Da sieht es in Stuttgart, mit ca. 630.000 Einwohner fast dreimal so groß wie Freiburg, leider anders aus. Als einziges städtisches Schienenverkehrsnetz in den vergleichbaren Großstädten verfügt die Stuttgarter Stadtbahn nur über zwei Stammstrecken. Das hat massive negative Folgen für den Betrieb und die Leistungsfähigkeit.

Wegen der fehlenden dritten Stammstrecke ist in Stuttgart der 7,5-Minuten-Takt nicht möglich
An Stelle des z.B. in Freiburg möglichen 7,5-Minuten-Takts auf allen Straßenbahnlinien können die Stuttgarter Stadtbahnlinien nur jeweils im 10-Minuten-Takt fahren. Die beiden Stammstrecken sind ausgelastet bzw. überlastet. Zusätzliche Angebote können im Kernbereich des Netzes nicht gefahren werden. Die Pünktlichkeit und Regelmäßigkeit des ganzen Stadtbahnsystems leidet unter der Überlastung der beiden Stammstrecken.

Um wenigstens kleinere Verbesserungen und Leistungssteigerungen für die Fahrgäste anbieten zu können, müssen in Stuttgart Verlegenheitslösungen umgesetzt werden.

So kann z.B. die Linie U2 nicht im 7,5-Minuten-Takt an Stelle des 10-Minuten-Takts betrieben werden, wie es eigentlich wegen der starken Nachfrage zumindest im Abschnitt Neugereut - Bad Cannstatt erforderlich wäre. Es musste statt dessen eine neue Linie U19 eingerichtet werden, die von Bad Cannstatt allerdings nicht weiter in Richtung Innenstadt fährt, sondern zum Cannstatter Wasen.

So kann z.B. die Linie U1 nicht im 7,5-Minuten-Takt an Stelle des 10-Minuten-Takts betrieben werden, wie es eigentlich wegen der starken Nachfrage zumindest im Abschnitt Fellbach - Bad Cannstatt erforderlich wäre. Statt dessen musste eine neue Linie U16 eingerichtet werden, die von Bad Cannstatt allerdings nicht weiter in Richtung Innenstadt, sondern nach Feuerbach fährt.

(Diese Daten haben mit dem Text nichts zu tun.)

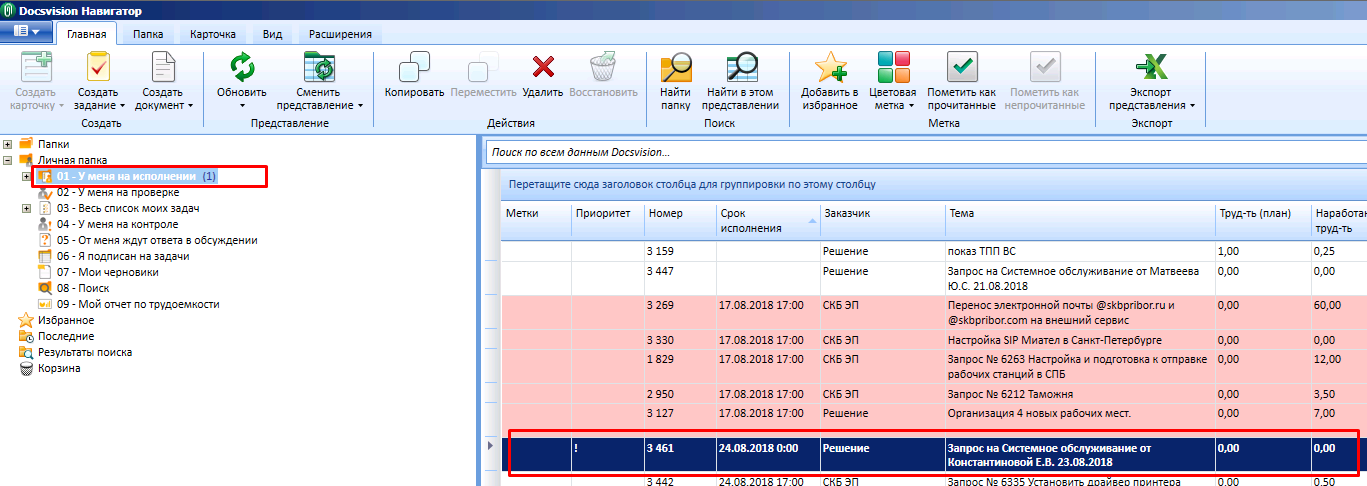Click the Обновить refresh icon

pyautogui.click(x=242, y=68)
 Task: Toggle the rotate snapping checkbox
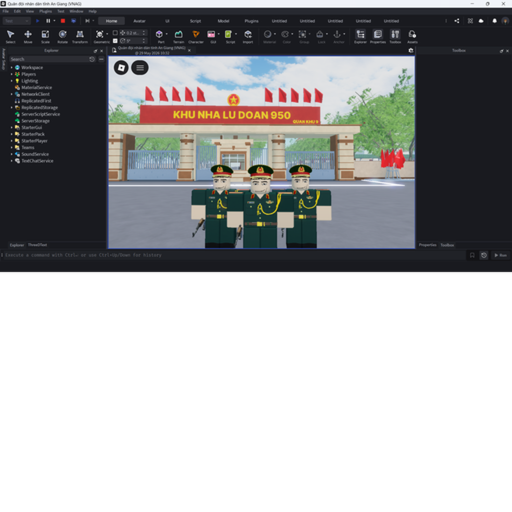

So kann z.B. die Linie U6 nicht im 7,5-Minuten-Takt an Stelle des 10-Minuten-Takts betrieben werden, wie es eigentlich wegen der starken Nachfrage erforderlich wäre. Statt dessen behilft man sich mit der neuen Tangentiallinie U16, die von Feuerbach in Richtung Bad Cannstatt fährt.

Die Schnellbuslinie X1 ist eine peinliche Verlegenheitslösung
Nicht zuletzt hat man seit wenigen Monaten die neue Schnellbuslinie X1 zwischen Bad Cannstatt und der Innenstadt eingerichtet. Sie soll sowohl die hochbelastete S-Bahn zwischen Bad Cannstatt und der Innenstadt als auch die Stadtbahn zwischen dem Wilhelmsplatz und der Innenstadt entlasten.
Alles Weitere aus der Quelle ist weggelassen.